To give some idea of what interspecies comparison of TE insertion sites looks like, I am including a figure that aligns a 50,000 bp region of the human and chimp genomes, with the TEs marked.
Figure 1. The upper panel is repetitive sequences determined by Repeat Masker software in a segment of human chromosome 3. The bottom panel is the corresponding segment in chimp. Generally the elements present in human are present in chimp, although they may not line up perfectly due to small insertions or deletions in the intervening sequences. Darker shades of grey mean that the element is very similar to the standard sequence that the software uses for that type of element, and thus that the element is younger and has had less time for its sequence to diverge. In a least one case of an old highly diverged L2 element, the software detected it in human but missed it in the chimp sequence. SINEs are short interspersed elements, the most common of which in humans is Alu elements.

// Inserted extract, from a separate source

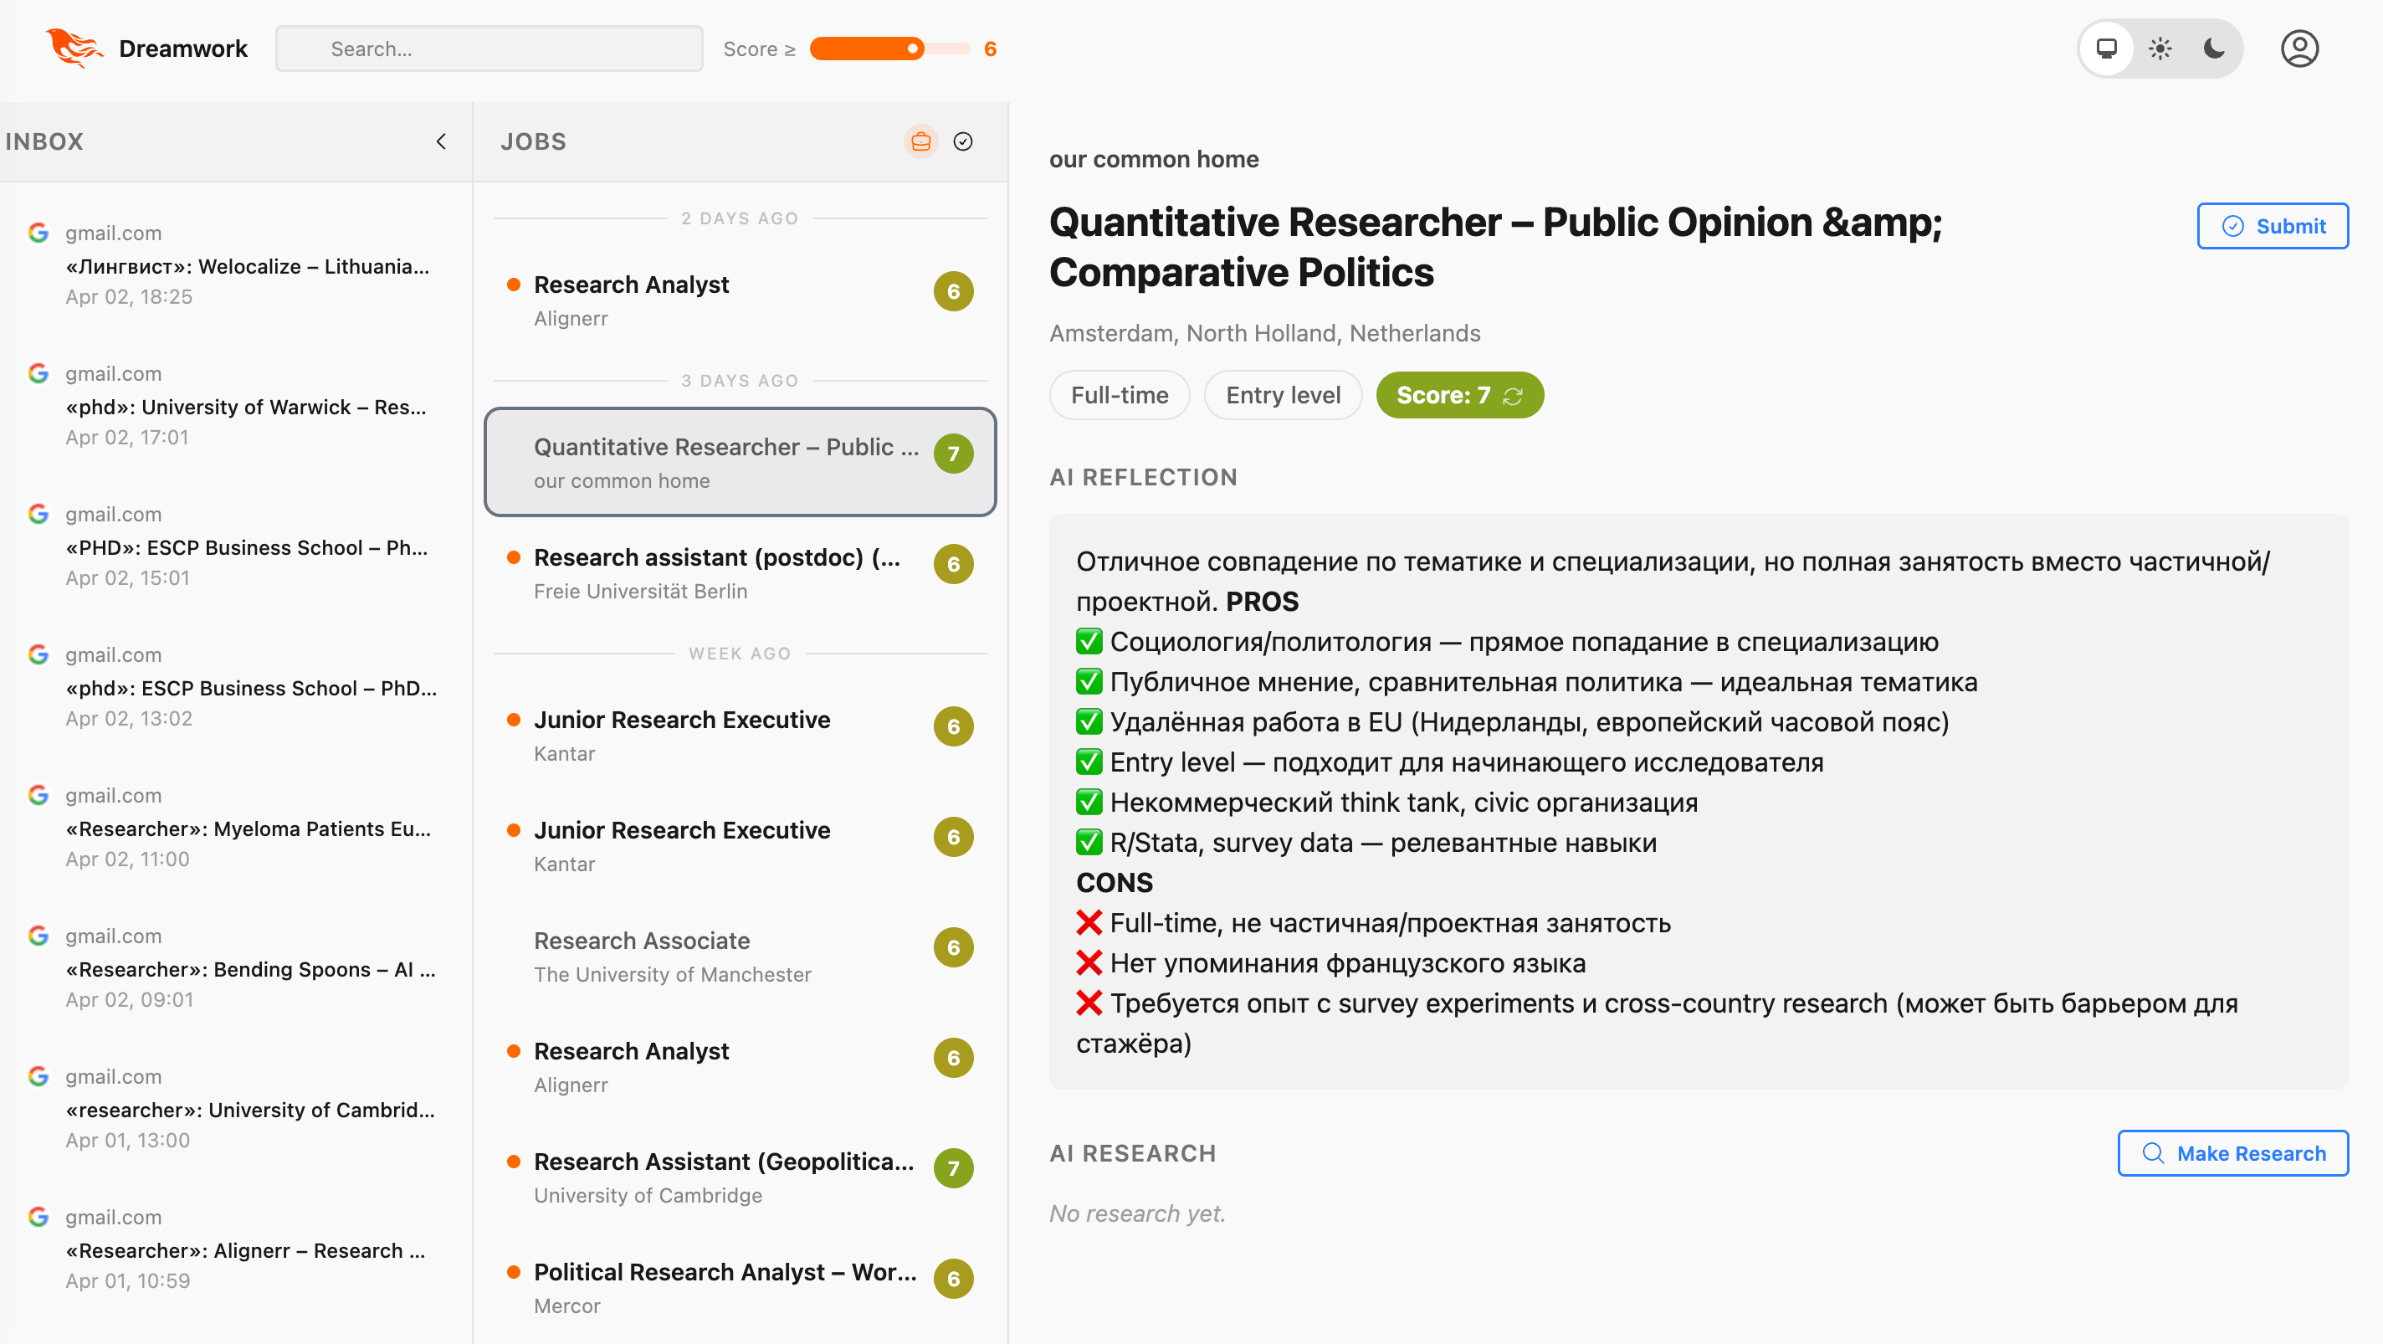This screenshot has width=2383, height=1344.
Task: Click Google icon on Welocalize email
Action: point(38,232)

LINEs are long interspersed elements, the most common of which in humans are LINE-1s. LTR elements are endogenous retroviruses and related elements which lack the envelope gene and thus can't form virus particles. LTR stands for long terminal repeat, the diagnostic characteristic of these kind of elements. DNA transposons are old elements that moved by a cut-and-paste mechanism, but none of them have been active in the line that led to humans for a very long time. The bottom 2 or 3 tracks of each part of the figure show TEs that have been interrupted by the insertion of another TE.